The woman sighed. There was something pulling at her, Remi could tell. She was conflicted, biting the inside of her cheek, probably questioning if it was a good idea to bring a random girl into her apartment. Or if she should just call someone, fingers crossed that it wouldn't be the police if she decided to do so. "I don't feel comfortable inviting a kid I just met into my apartment. Hell, I don't even know your name."

"Remi." Her siblings gave her that name. She remembered that. She didn't feel human without it.

"Remi," the woman repeated, then shook her head. Frannie started getting antsy, sitting still for too long. She whimpered and padded her front paws against the concrete of the steps. "If you want, I can call the local hospital, and have an ambulance pick you up. They'll be able to help you better than I can, considering your condition."

Remi's breath hitched in her throat at the mention of a hospital. She knew well that she couldn't go there. They'd find out that she was different through her DNA and contact the government, maybe poke her with needles. She was a scientific creation that no one had ever seen before. People were cruel. It was unfortunate that she had to learn that the hard way, through countless hours of aggressive training being led by a man with no heart or consideration that her, her unit, and many others were people too. "I... I can't."

"What do you mean 'you can't'?" The woman was growing impatient, gripping Frannie's leash tighter, fiddling with the keys to her apartment in the other. It made Remi feel like she was being rushed. She couldn't just explain that she wasn't human in the matter of seconds. She'd be pressed with questions. The hows and whys.

"Please, just understand that sending me to a hospital is probably the worst thing you can do right now. If you let me inside, I'll explain. I just—" Remi's knees buckled under her, but she was able to keep herself up-right because of the railing.

"You really don't have anywhere else to go?" she asked. "No parents? No guardians that you can go to?"

This blonde actually believed that there was a possibility that Remi had parents she could run home to? It almost made her laugh. Having real parents was a dream of Remi's. Same for some of her siblings that wanted nothing to do with becoming the next superior soldier. Some didn't really care. While the rest truly thought that it was their duty. Disgusting.

"You know, you're really funny," Remi said, a sarcastic tone in her voice, which received an eye-roll from the woman. "No. I wouldn't be asking you if I did. I wish I did, but some people are just unlucky."
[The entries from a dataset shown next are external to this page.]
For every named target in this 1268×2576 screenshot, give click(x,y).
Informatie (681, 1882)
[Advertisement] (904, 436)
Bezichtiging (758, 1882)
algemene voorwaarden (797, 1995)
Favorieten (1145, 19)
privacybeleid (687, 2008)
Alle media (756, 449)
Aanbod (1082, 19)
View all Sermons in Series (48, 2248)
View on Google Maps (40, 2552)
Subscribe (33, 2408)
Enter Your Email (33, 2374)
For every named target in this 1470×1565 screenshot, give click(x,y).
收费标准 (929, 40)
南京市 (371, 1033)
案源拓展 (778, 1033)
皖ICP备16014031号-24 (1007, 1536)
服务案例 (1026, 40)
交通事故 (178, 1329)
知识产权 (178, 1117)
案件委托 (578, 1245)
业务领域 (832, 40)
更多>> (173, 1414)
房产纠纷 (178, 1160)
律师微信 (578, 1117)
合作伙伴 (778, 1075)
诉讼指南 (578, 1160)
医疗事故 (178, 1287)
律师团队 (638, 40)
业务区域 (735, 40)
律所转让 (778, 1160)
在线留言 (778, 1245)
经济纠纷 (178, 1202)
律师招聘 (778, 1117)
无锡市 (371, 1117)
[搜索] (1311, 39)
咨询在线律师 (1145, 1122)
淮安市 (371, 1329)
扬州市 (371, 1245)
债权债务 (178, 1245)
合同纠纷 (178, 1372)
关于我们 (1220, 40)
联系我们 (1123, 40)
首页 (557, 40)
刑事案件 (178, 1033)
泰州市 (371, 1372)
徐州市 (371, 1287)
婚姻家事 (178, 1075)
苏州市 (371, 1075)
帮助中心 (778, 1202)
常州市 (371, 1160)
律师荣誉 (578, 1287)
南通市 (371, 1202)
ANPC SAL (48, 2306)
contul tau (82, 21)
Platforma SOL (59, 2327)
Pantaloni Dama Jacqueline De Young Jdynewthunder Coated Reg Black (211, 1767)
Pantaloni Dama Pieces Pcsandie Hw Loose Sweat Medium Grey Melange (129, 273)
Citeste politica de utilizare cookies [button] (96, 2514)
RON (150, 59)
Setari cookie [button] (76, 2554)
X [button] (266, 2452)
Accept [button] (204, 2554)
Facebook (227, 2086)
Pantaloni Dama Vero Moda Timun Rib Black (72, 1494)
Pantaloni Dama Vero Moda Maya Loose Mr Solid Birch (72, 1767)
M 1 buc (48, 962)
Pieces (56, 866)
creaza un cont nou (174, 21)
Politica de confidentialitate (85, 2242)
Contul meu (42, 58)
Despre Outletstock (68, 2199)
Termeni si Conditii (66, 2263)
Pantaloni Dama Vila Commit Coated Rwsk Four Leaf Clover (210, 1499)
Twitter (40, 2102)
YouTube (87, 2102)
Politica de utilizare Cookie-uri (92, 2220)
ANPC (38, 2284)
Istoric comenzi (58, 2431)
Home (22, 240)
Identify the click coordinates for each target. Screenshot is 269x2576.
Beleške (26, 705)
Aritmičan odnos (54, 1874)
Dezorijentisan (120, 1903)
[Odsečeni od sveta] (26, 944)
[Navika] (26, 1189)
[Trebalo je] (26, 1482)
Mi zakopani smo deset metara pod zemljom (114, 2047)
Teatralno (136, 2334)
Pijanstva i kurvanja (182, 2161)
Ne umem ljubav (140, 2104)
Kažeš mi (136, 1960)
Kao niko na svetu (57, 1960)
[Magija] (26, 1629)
She smiled a little and held her hand out towards Remi—the one holding Frannie's leash. "Take her, and I'll help you inside."

Remi grabbed the leash and followed the woman's gesture to climb up the rest of the stairs towards her. She took slow steps, clinging to the railing with one hand, fading in and out of the tunnel with each step. To her surprise, she got to the single platform at the door without tripping over herself, safely tucked under the woman's wing as she buzzed herself in.

"I'm Amanda, by the way. Just so you know who I am before I bring you into my apartment building." She opened the door and guided Remi and Frannie inside.

Remi looked over at the woman, Amanda, trying her best to ignore all the little noises coming from each apartment they passed by. They were noises that she knew Amanda couldn't possibly hear. To her, Remi knew it was quiet. "Nice to meet you." Despite the circumstances.